It was a 20-minute walk from the hotel to Claremont Graduate University, where the Conference on Current Pagan Studies rents space during CGU’s winter break. CGU is one of the seven “Claremont Colleges” — five undergrad, two graduate schools — that together form a “collegiate university.” Six of them share a campus with a combined library and other facilities. Pomona College, the oldest, dates from 1887; the others were founded in the 1920s, which must have been when Claremont shifted from “citrus town” to residential suburb of Los Angeles.
Walking to CGU, I did not see anything that resembled a “student ghetto,” which made me wonder if there is such a thing as off-campus housing, or if those students must all commute.
Was I on the right street? I looked at some license plates. Yes, this must be the right building.

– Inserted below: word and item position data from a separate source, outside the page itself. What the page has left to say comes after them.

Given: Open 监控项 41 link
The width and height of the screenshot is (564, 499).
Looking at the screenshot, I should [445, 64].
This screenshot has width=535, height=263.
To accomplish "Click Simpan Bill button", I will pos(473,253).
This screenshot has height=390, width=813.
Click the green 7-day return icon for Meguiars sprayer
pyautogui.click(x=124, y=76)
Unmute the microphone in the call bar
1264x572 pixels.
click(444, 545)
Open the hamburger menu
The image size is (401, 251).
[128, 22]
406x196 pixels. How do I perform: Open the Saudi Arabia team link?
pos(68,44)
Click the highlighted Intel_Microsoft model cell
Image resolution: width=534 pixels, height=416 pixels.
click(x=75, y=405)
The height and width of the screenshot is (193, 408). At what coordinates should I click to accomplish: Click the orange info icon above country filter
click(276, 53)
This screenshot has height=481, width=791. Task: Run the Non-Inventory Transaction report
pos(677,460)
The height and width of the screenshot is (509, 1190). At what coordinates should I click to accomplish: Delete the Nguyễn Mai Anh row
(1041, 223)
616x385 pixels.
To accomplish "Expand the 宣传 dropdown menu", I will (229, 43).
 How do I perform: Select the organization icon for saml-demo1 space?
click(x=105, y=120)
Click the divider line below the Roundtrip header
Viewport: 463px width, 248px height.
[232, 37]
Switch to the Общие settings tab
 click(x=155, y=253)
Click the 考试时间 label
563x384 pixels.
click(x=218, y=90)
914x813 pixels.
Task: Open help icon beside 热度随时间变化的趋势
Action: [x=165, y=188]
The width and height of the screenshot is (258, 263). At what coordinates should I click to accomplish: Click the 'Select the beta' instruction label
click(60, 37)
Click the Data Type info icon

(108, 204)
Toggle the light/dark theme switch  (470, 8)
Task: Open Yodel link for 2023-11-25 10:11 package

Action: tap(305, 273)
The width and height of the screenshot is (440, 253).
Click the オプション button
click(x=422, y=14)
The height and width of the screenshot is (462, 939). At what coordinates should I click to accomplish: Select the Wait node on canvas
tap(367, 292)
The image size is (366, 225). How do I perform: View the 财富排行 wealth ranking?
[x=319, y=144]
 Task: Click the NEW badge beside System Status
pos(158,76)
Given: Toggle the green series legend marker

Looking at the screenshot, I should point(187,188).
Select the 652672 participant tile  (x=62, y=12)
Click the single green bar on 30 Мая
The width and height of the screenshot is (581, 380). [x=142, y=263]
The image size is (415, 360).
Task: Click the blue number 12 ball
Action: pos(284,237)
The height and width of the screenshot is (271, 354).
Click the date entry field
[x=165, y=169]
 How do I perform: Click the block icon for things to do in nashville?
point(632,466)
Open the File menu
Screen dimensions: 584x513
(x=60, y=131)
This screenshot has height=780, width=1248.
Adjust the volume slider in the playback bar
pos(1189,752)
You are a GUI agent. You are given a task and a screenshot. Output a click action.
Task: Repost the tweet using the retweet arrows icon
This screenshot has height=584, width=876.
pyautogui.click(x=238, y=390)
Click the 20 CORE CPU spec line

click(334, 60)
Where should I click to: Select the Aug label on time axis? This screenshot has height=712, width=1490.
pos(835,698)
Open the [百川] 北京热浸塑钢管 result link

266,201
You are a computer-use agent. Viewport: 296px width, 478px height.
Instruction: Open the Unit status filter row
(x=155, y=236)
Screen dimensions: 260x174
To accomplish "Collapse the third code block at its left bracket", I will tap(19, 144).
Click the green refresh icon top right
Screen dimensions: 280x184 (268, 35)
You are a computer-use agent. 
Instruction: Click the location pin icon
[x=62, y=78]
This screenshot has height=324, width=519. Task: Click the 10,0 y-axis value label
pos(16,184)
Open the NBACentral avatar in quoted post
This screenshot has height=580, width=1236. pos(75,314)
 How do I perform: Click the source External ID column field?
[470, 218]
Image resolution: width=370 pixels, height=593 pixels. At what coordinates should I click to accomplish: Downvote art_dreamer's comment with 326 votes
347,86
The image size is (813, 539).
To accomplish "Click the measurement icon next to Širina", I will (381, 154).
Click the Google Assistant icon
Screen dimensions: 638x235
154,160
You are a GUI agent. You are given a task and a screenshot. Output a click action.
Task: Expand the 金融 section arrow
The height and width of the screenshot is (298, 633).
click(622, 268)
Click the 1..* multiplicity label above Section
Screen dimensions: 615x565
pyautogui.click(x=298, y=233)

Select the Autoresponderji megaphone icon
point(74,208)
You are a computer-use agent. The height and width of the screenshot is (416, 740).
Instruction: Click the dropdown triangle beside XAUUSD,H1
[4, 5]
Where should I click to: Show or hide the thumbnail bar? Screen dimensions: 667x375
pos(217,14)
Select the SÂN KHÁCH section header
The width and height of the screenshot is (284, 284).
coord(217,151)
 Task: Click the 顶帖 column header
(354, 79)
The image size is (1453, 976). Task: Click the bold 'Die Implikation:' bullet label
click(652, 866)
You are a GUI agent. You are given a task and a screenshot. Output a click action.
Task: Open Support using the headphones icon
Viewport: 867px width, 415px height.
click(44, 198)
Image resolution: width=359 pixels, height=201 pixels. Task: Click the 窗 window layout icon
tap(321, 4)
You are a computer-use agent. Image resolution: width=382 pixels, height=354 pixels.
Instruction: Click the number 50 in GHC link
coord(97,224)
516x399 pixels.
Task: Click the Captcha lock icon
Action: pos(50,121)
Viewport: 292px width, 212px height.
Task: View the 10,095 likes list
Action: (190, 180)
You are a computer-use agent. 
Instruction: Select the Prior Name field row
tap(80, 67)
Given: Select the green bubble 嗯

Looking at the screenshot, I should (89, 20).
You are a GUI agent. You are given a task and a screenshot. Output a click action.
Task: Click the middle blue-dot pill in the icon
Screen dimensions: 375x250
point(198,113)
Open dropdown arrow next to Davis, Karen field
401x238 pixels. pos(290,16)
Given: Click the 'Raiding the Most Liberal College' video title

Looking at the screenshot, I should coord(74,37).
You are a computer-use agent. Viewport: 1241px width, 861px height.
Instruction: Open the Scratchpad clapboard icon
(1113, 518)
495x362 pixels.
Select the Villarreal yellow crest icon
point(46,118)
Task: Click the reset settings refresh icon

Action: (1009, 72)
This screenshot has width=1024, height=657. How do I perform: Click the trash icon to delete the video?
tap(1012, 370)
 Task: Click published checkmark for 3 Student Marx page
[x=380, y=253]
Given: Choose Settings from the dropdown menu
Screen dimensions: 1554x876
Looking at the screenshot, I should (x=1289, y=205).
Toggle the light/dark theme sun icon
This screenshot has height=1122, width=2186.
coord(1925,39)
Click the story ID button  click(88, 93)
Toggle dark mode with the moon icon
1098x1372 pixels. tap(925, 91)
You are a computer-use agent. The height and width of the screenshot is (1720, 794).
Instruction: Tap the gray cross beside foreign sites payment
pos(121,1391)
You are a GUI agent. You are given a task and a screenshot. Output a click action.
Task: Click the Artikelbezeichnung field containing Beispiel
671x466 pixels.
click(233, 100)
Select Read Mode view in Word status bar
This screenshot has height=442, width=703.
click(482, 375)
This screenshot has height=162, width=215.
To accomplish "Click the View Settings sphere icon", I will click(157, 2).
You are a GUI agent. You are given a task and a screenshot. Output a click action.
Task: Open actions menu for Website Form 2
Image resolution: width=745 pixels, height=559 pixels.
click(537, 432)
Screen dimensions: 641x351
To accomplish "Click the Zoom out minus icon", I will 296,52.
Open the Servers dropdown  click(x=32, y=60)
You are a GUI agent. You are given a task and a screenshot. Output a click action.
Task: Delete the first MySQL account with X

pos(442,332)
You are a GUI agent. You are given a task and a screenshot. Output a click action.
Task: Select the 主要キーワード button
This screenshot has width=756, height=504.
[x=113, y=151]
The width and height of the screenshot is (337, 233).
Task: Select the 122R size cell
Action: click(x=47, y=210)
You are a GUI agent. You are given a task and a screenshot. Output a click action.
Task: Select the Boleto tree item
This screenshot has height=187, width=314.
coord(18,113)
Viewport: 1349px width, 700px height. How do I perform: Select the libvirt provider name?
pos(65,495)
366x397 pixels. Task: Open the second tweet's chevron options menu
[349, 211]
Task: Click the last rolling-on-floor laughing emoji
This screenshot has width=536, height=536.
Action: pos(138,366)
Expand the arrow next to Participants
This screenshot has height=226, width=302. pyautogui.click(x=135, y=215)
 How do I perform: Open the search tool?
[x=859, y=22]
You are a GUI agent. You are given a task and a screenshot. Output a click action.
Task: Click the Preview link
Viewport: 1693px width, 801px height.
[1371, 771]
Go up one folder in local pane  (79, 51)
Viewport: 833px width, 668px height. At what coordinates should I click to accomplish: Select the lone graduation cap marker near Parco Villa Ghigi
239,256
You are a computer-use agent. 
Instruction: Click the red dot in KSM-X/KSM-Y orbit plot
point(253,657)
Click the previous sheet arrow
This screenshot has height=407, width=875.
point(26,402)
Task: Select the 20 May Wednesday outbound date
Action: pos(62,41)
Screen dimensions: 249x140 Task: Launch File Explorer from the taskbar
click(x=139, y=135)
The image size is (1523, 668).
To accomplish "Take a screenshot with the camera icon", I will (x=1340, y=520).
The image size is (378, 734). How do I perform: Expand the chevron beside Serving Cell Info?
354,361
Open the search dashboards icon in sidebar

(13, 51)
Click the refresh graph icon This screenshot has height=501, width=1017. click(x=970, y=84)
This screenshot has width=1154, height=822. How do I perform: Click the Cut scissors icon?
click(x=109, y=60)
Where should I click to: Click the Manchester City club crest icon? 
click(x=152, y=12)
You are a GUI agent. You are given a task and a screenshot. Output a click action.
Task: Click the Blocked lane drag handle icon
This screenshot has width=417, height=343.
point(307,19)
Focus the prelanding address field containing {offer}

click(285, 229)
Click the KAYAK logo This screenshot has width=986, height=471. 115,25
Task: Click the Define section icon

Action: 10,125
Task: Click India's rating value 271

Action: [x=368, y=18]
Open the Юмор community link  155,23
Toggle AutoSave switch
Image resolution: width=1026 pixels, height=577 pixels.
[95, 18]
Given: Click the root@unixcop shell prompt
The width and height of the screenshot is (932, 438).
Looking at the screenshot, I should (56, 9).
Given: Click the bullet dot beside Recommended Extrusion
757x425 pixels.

When Fritz Muntean started The Pomegranate in 1997, its subtitle was “A New Journal of Neopagan Thought.” That approach fits this conference too, and in fact, a new online journal is in the works that will take up that strand of Pagan publishing, I was told. More on that when I learn more.
The conference draws a mixture of older and younger Pagan academics, at least one outside PhD student researching Paganism in academia, some writers, some original West Coast Pagan figures from the 1960s–70s, and other members of the (chiefly) West Coast Pagan community.
The difference between this and the American Academy of Religion Pagan studies sessions that I am used to is that there is less of a sense of working on issues in the larger world(s) of religious studies and more a sense of telling our own stories, working on our own issues (like what happens to archives when groups shut down?), examining our origin stories, and talking about what is changing.